‘Sandwich’ sequencing of adjuvant chemoradiation tied to less toxicity in advanced endometrial cancer
Survival and clinical outcomes in patients with advanced stage endometrial cancer are comparable among the different sequences of adjuvant chemotherapy and radiation therapy, a recent study has shown. However, “sandwich” therapy results in less chronic toxicity, which provides an opportunity for a better quality of life in survivorship.
The investigators compared outcomes and toxicities after sandwich chemoradiation (chemotherapy, then radiation, then chemotherapy) and nonsandwich sequences (chemotherapy then radiation, radiation then chemotherapy, or concurrent chemoradiation). They recorded baseline characteristics, adjuvant treatment details, clinical outcomes, and toxicities for stage III to IVA patients who underwent surgical staging followed by both adjuvant chemotherapy and radiation therapy at their institution.
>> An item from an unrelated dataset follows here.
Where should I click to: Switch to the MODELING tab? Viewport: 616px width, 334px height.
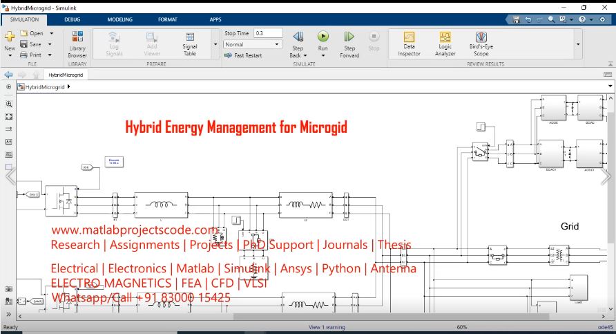(x=119, y=19)
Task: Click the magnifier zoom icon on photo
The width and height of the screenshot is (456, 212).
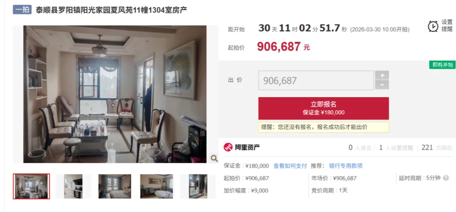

Afterwards, they analysed the effects of adjuvant treatment order (sandwich or nonsandwich) on the abovementioned outcomes. Toxicities were graded according to Common Terminology Criteria for Adverse Events (CTCAE) v4.0.
A total of 107 patients were recruited, with a median follow-up of 3.2 years. Five-year local, regional, and distant recurrences were 7 percent, 15 percent, and 33 percent, while disease-free and overall survival were 61 percent and 68 percent, respectively. No difference in outcomes by sequence group was observed.
The overall rate of acute toxicity also did not differ by sequence group. Notably, patients in the sandwich group had significantly lower overall rate of chronic toxicity (p<0.001), as well as chronic genitourinary (p=0.048) and gynaecologic toxicities (p<0.001). No grade 4 or 5 acute or chronic toxicities occurred.
“Radiation is frequently added to chemotherapy for adjuvant treatment of advanced stage endometrial cancer,” the investigators said. “Multiple adjuvant therapy sequencing options exist, and little data is available to compare these.”